GIVEN PROBLEM: Gather each line in the rows below that includes the string "resolution", treating uppercase and lowercase as different.

--- start of RECORD LIST ---

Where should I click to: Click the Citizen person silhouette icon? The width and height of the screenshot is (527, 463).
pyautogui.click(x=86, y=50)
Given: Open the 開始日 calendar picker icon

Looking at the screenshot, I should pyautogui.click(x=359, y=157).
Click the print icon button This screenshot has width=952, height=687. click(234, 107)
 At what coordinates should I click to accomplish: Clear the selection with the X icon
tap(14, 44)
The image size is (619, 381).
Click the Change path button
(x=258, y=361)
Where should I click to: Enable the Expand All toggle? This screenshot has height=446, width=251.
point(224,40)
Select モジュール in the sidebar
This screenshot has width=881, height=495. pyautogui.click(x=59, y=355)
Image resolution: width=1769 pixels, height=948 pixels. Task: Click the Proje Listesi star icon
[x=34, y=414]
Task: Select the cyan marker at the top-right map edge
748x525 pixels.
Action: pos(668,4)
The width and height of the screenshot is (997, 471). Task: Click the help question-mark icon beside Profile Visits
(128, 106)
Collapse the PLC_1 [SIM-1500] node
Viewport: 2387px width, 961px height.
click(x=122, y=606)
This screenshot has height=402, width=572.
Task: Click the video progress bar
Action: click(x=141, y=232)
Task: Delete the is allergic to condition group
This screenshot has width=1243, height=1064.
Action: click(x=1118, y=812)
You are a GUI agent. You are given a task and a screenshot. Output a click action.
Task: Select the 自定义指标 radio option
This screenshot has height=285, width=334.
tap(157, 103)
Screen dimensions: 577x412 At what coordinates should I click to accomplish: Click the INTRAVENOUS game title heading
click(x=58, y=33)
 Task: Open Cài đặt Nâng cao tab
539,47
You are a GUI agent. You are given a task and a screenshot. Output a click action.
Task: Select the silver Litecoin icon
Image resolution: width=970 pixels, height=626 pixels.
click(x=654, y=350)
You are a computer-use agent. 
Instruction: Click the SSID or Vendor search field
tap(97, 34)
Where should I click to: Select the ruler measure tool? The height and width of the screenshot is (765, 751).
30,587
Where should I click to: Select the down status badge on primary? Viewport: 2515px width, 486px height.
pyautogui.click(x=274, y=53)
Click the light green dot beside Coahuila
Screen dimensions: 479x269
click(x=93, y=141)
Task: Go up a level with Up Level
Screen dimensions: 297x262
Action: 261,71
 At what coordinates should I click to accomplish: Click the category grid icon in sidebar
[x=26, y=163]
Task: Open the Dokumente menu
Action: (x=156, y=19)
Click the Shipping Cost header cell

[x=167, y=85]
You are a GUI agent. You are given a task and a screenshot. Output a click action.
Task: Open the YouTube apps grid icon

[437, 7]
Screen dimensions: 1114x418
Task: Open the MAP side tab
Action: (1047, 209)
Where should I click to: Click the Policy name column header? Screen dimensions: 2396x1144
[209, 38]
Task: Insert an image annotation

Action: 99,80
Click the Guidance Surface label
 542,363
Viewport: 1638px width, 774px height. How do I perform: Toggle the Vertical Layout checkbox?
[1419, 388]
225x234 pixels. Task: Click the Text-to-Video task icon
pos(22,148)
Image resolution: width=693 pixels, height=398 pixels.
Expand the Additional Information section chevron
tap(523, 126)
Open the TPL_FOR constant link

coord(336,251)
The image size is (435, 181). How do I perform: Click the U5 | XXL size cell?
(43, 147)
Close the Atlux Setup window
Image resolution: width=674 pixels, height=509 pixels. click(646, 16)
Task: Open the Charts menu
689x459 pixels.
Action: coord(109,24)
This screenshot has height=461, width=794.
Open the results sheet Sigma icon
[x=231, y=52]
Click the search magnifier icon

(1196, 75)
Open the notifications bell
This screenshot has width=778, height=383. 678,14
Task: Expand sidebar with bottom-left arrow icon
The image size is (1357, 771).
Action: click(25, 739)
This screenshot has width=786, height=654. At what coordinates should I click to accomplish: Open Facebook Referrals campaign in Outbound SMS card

--- end of RECORD LIST ---

TASK SOLUTION:
Image resolution: width=1769 pixels, height=948 pixels. Task: Click the Proje Listesi star icon
Image resolution: width=970 pixels, height=626 pixels.
Image resolution: width=693 pixels, height=398 pixels.
Image resolution: width=674 pixels, height=509 pixels. click(646, 16)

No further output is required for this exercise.